Es gibt energieintensive Unternehmen, die sich aufgrund der hohen Energiekosten derzeit sehr schwertun. Die würden gerne Kurzarbeit in Anspruch nehmen, aber wir sind im Moment streng bei den Kurzarbeitsrichtlinien, weil es sehr viele offene Stellen gibt. Ich verstehe total, dass diese betroffenen Unternehmen gerne Kurzarbeit hätten, weil sie sonst Mitarbeiterinnen und Mitarbeiter vielleicht kündigen müssen – und sie die in drei, vier Monaten, wenn es möglicherweise wieder besser geht, nicht mehr kriegen. Aber man muss dann eben auch sagen, dass andere Unternehmen, die jetzt dringend Mitarbeiter benötigen, keine bekommen, weil es hier eine Knappheit gibt. Diese Zielkonflikte muss man offen ansprechen.

Hohe Energiekosten werden also auch künftig kein Bewilligungsgrund für die Kurzarbeit sein? Gerade die Industrie in Kärnten und der Steiermark hatte das zuletzt ja wiederholt gefordert …

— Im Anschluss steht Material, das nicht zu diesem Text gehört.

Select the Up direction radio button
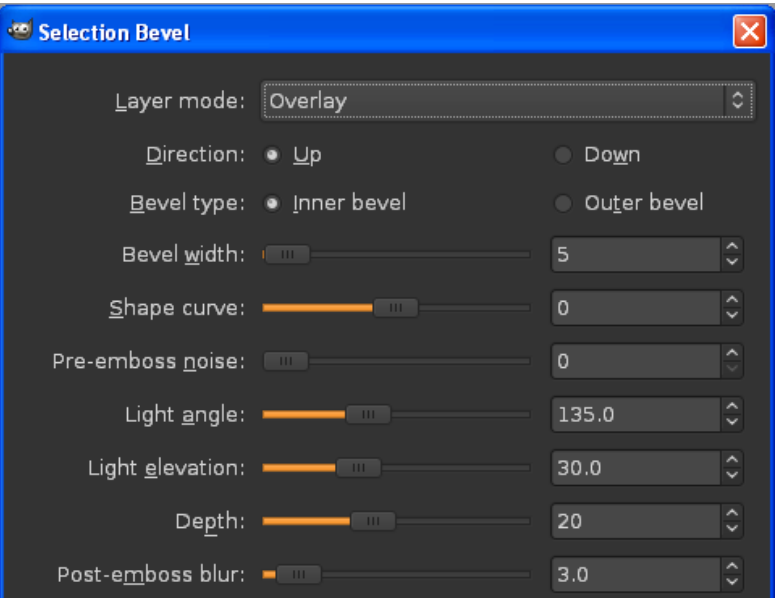The height and width of the screenshot is (598, 778). pyautogui.click(x=271, y=155)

Ein reines Kostenargument ist kein Argument für die Kurzarbeit. Solange es keine Engpässe bei der Energieversorgung gibt, das wäre dann eine andere Situation, bei der wir die Richtlinien anpassen müssten. Gründe für Kurzarbeit müssen immer darauf basieren, dass nicht beeinflussbare Ereignisse wie etwa Lieferunterbrechungen vorliegen, die temporäre Produktionsunterbrechungen notwendig machen oder generelle Störungen des Arbeitsmarkts. Die Energiekosten spüren derzeit alle, die Kurzarbeit ist kein Instrument, um generell Unternehmen zu unterstützen. Dafür gibt es den Energiekostenzuschuss und andere Instrumente. Das sollte man auch nicht vermischen.